Ce que j’ai pu vérifier moi-même. Par ailleurs, parmi les homéopathes,
F.Mayeur ( formé par Mersch ) , alors qu’il ne connaissait pas du tout cet
O.R.L était fort partisan d’un régime de ce type. Il avait observé que des
putréfactions intestinales abondantes ( selles foncées et très fétides ) étaient
à l’origine de beaucoup de troubles non seulement rhinopharyngés, mais en
tout domaine. Il faisait doser systématiquement dans les urines l’indol, le
scatol et d’autres substances de ce groupe, dont la présence signait
l’importance des putréfactions intestinales. Lorsque l’analyse d’urine était
positive, il mettait ces patients à un régime pauvre en protéines et graisses
animales et obtenait d’excellents résultats. Mayeur y ajoutait aussi des
remèdes homéopathiques, mais dans ces cas précis, suivant la méthode
française, en donnant plusieurs remèdes.
Il faisait d’ailleurs état de cette méthode et de ses succès à la Société Belge
d‘Homéopathie. Je me souviens qu’il en a parlé aussi à une réunion de la
Société Française d’Homéopathie à Paris. Un régime alimentaire ( trop riche
quantitativement ou qualitativement ) entraîne une surcharge du foie et dès
lors une altération des phénomènes de détoxication de l’organisme. Le foie
de ces patients est toujours augmenté de volume et sensible à la palpation.

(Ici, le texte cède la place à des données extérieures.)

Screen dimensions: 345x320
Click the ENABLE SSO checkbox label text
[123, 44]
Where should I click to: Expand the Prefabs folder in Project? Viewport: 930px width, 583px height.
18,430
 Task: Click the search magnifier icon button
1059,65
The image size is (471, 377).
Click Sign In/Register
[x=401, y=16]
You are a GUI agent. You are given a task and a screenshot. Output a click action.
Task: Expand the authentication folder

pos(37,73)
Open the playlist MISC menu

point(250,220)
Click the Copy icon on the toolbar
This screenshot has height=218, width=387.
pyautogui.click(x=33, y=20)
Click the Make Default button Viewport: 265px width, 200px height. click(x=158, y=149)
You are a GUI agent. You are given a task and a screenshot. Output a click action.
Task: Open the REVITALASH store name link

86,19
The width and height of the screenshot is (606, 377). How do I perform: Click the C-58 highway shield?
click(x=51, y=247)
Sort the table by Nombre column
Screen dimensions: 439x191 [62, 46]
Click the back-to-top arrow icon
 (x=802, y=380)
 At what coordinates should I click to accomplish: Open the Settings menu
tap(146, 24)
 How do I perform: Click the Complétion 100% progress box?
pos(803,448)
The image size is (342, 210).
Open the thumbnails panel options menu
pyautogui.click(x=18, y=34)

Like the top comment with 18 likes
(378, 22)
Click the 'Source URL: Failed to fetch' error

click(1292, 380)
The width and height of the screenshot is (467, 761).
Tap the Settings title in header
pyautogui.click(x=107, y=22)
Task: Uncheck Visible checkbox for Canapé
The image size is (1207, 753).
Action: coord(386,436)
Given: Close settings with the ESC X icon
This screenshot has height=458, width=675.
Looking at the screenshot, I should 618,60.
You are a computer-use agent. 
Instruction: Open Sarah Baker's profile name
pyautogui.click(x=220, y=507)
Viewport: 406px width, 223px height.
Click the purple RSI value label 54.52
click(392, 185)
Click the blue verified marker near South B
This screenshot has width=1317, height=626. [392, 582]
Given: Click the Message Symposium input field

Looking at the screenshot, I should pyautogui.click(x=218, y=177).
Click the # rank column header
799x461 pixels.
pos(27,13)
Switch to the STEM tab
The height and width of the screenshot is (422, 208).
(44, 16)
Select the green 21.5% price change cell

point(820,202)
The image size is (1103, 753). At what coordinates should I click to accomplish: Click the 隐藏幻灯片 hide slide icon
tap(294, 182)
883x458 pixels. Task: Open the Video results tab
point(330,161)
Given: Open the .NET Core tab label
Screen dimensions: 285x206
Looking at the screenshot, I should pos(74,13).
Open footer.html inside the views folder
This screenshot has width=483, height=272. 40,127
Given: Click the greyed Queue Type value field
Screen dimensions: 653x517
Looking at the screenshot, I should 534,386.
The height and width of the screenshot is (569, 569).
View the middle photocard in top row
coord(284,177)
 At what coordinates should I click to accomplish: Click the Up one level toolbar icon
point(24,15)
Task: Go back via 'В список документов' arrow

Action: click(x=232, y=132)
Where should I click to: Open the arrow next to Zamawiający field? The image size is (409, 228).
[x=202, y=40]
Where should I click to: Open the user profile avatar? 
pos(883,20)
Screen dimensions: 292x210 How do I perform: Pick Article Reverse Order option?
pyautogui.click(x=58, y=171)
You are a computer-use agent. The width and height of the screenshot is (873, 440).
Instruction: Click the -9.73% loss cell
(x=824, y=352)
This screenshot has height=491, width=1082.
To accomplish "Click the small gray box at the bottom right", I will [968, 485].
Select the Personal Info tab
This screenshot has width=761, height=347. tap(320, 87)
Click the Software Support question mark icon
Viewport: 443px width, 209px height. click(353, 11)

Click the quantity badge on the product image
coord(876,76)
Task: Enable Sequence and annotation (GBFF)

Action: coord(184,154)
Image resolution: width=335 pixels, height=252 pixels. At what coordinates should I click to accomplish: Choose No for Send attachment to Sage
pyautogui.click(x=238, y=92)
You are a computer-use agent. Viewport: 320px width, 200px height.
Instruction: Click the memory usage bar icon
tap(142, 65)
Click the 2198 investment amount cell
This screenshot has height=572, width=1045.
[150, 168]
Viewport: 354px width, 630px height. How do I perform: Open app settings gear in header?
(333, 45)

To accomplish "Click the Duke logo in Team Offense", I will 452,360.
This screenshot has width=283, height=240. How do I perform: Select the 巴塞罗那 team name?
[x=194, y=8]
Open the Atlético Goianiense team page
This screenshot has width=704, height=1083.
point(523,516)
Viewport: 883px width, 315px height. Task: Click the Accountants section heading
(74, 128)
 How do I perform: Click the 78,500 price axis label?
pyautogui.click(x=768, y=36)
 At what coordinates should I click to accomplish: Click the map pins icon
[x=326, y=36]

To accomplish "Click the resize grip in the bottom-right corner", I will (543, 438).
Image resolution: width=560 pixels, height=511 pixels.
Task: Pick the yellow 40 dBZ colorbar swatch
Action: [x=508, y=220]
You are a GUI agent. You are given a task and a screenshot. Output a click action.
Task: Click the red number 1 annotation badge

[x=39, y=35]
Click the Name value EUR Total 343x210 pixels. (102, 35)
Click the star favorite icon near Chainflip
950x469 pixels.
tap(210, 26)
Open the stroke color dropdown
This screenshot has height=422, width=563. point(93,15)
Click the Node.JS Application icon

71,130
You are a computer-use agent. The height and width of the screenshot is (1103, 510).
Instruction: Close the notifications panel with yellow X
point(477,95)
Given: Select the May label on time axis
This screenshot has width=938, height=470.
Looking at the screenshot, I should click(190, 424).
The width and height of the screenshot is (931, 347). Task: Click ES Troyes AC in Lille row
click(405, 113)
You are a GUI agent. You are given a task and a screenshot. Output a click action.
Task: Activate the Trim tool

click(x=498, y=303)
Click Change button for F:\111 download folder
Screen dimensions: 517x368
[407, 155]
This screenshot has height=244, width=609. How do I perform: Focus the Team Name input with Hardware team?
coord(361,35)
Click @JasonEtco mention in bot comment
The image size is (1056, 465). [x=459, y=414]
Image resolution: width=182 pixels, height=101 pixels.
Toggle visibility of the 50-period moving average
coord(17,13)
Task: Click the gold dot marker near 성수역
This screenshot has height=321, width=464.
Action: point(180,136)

Les tests hépatiques sont cependant négatifs, parce qu’il n’y a pas de
destruction des cellules hépatiques, mais uniquement un engorgement, une
surcharge.
Cela m’a permis de comprendre l’importance du régime alimentaire et
dans la même ligne, celle du mode vie et de l’environnement dans son
ensemble. Un être humain ne vit pas en vase clos. Il est soumis à des
agressions constantes venant de l’extérieur mais liées aussi à son mode de
vie et à ses conditions d’habitation. Faut-il souligner que les animaux qui
vivent au contact de l’homme, développent des maladies ( les mêmes que
l’homme) qu’ils ne connaissent pas lorsqu’ils vivent dans la nature.
Par ailleurs je poursuivais ma formation homéopathique auprès des
maîtres que j’ai mentionnés. A l’occasion aussi, j’assistais aux leçons
données à l’étranger. Je me souviens d’une semaine d’étude à Londres, en
I954 au prestigieux London Homeopathic Hospital, en compagnie
d’Ed.Schepens, Ch.Baudemprez, Marc Cassette, Pol Henry ( qui s’est ensuite
orienté autrement ) et Mme FOURNON, gynécologue homéopathe à Avignon
(que je n’ai plus jamais revue par après ).
J’ai connu deux congrès internationaux d’homéopathie organisés en
Belgique. Le premier en 1952 où je n’ai pas joué de rôle actif, le second en
1972 où j’ai collaboré à sa mise au point avec Ed.Schepens, maître d’oeuvre,
ainsi que Mayeur, Cassette, Délestinne.
En 1986, j’ai écrit un livre : « L’Homéopathie à l’écoute de l’enfant »,
mettant en évidence la conception homéopathique en pratique pédiatrique.
C’était en quelque sorte mon testament spirituel.
J’ai pris ma retraite en 1987, après 45 ans de pratique médicale.
Dr H. LEDUC. Bruxelles, 27 avril 2002.